E-book
12.6
drukowana A5
12.84
Monologi umarłych

Bezpłatny fragment - Monologi umarłych

Objętość:
36 str.
ISBN:
978-83-8104-030-3
E-book
za 12.6
drukowana A5
za 12.84

Aktualizacja tekstu z 2016 roku.

Nie Bóg,

nie człowiek, lecz sztuka

wybawi Cię od wszystkiego,

ale człowiek jak i sztuka

są od jednego Boga.


Na naszych zajęciach (z Profesor Ewą Łubieniewską) przyszło mi poznać gatunek literacki, jakim są rozmowy zmarłych. Tym samym ta książka mogła powstać.

Znaczenie napisanych tekstów

odkrywa się często w głosie jego twórcy,

kiedy wybrzmiewa w słowach,

ale w ustach innych,

bo jego zaniemówiły na wszystkie pozostałe epoki ziemi.

Plotyn

Tam, gdzie kończy się wrażliwość człowiecza

umiera państwo.

Wspólnota rozdrabnia się na grupy, pod grupy,

nic wreszcie z niej nie zostaje.


Wrażliwość ludzka obumiera.

Ludzie budują siedziby, które są jak pałace,

odgrodzone od siebie murem.

Wokół biegają złe psy. Zwierzęta stają się nawet milsze

ludziom niż oni sami, bowiem zachowują naturę plemienną,

mimo zindoktrynowanej tresury.

Zamieszkują obok siebie, ludzie, już nie ze sobą.

Widok mają na nicość. Okala ich tylko własna skorupa

z kamienia. Wymrą jak dwa gatunki ludzkie,

jakie zamieszkiwały ziemię w jednym czasie.

Zginą w pojedynczym stadzie. W grupie A i w grupie B.

Silni i słabi. Wrażliwi i obojętni na siebie.

Zginą obie grupy, bo potrzebują siebie.

Ludzie potrzebują ludzi, by mieć po co oddychać.

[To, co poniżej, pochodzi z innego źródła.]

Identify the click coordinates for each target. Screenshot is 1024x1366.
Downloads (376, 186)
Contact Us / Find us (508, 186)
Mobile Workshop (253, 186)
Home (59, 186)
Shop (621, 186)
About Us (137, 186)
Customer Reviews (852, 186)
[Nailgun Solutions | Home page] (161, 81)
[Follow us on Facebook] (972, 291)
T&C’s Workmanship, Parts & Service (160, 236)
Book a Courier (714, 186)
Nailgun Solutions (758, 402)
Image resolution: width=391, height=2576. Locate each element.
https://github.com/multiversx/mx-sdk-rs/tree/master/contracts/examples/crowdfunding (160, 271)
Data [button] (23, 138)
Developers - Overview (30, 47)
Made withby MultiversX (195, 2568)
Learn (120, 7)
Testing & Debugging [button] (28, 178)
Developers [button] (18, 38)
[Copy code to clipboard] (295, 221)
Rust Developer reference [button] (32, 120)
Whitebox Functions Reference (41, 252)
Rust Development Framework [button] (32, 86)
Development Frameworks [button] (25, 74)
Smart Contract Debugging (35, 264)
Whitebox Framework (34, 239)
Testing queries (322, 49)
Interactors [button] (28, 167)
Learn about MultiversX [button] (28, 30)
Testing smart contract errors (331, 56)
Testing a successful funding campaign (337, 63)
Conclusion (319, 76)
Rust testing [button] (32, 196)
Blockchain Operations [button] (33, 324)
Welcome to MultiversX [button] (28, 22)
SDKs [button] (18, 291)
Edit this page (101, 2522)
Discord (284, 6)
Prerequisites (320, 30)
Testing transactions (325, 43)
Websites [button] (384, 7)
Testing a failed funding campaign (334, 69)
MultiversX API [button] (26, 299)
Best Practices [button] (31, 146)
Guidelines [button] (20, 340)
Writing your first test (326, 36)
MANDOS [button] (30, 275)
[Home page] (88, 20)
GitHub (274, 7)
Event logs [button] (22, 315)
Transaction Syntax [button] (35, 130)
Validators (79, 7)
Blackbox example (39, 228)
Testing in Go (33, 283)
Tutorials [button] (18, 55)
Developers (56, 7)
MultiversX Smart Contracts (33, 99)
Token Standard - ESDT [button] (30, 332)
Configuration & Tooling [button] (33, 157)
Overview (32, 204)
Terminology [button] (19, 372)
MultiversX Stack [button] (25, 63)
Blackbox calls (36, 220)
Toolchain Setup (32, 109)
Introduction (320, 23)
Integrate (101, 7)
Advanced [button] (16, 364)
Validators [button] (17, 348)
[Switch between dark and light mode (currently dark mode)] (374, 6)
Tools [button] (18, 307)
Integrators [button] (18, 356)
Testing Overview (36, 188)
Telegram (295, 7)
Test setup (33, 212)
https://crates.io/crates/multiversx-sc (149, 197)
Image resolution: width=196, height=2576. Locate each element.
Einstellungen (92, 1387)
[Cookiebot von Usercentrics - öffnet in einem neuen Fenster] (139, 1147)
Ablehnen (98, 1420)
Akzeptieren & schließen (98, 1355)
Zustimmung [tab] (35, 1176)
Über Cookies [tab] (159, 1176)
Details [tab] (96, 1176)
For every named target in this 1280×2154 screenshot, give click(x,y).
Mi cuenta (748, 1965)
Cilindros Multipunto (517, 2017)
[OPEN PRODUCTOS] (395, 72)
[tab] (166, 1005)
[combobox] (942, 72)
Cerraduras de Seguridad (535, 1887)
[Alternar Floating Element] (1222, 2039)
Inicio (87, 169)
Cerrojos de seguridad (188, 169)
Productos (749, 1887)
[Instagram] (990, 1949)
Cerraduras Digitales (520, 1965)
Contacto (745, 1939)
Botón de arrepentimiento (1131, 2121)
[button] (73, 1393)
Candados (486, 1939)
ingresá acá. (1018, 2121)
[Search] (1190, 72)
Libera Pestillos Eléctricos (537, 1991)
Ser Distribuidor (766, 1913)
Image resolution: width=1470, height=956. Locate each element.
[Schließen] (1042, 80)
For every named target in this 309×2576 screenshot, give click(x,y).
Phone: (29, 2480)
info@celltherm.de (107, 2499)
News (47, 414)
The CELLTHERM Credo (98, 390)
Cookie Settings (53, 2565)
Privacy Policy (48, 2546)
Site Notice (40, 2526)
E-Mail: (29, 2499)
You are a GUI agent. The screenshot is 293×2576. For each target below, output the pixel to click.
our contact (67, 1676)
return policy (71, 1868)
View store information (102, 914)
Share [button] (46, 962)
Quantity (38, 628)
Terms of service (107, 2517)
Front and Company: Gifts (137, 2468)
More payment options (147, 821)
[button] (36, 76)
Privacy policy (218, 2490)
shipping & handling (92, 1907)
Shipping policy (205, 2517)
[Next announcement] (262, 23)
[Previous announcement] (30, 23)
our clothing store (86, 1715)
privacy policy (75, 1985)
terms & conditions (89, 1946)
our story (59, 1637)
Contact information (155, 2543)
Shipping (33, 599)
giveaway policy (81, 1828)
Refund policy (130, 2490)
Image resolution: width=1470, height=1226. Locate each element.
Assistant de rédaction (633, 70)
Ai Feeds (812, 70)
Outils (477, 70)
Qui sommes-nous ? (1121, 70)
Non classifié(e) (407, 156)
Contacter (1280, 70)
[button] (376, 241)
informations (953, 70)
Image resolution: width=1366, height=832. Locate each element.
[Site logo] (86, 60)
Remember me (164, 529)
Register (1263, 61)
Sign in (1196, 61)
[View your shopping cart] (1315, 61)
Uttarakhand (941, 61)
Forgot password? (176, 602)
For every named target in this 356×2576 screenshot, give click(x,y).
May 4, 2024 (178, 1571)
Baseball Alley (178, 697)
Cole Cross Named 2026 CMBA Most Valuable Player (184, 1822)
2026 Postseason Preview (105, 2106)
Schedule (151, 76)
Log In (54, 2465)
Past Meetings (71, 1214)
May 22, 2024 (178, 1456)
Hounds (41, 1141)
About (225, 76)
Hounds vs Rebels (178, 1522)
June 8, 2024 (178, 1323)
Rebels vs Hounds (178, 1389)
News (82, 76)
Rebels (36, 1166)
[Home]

By mieć po co budować. By mieć po co ogień rozniecać.

Ludzie umierają z przesytu. Obok ludzie giną z głodu.

Rozproszone, bezdomne stada okupują świątynie

z kamienia,

które pokryły trawę i zabetonowały niebo.

Dzieje się spektakl pogardy.

Człowiek szuka człowieka z latarnią zgaszoną nocą, aby go

nie spotkać. Ludzie, mordujecie siebie, by mordować.

Igrzyska śmierci. Człowiek jak mięso pada na arenie.

Dziwna to rzecz — martwy byt. Przyglądają mu się inni.

Nikt nie spieszy z pomocą. Ludzie są głusi na mowę ludzką.

Człowiek umiera obok człowieka. Nie ma kromki chleba.

Na śmietniku gnije wszystko. Zarosły nawet nasze sumienia!

Wszystko stało się teatrem, sztucznym bytem.

Nawet, kiedy umieram — staję się śmieszny, jak z komedii.

Nikt mi nie wierzy. Jestem człowiekiem. Nikt mnie nie słucha.

Jestem. Nikt mnie nie widzi. Ja, Plotyn, zaniechany przez

świat przez fakt robienia się zmarłym.


Spożywam samotnie swoją miłość. Do świata, do ludzi.

Wstyd mi. Wstydzę się siebie. Swojej martwej skorupki

czaszki. Zagrzebuję kostki palców swoich. Coraz głębiej.

Nie widać, że jestem. Żyję. Trwam. Wpływam na świat,

obcy mi. Mówią Plotyn — oto więc jestem. Staję się.

Stwarzam od nowa. Jestem tylko sobą, choć nie.

Jestem tym w świecie, co poznano we mnie.

Nie mogę nikim więcej się stać.

Człowieczy los jest snem. Nie mogę obudzić się ze swojego.

Nie mam ciała, a wstydzę się nadal, jakbym je posiadał,

bo dla świata jestem wciąż tylko ziemskim Plotynem.

Jestem Plotynem, który dotarł do swojego punktu

ostatecznego na ziemi. Nie jestem już Plotynem z plam krwi

i kości.

Nie mam wpływu na dzieło życia. Istnieje na ziemi

już nie mną. Rozwijam się dalej. Zmieniam poglądy,

ale mam wpływ na świat tylko poprzez martwą materię.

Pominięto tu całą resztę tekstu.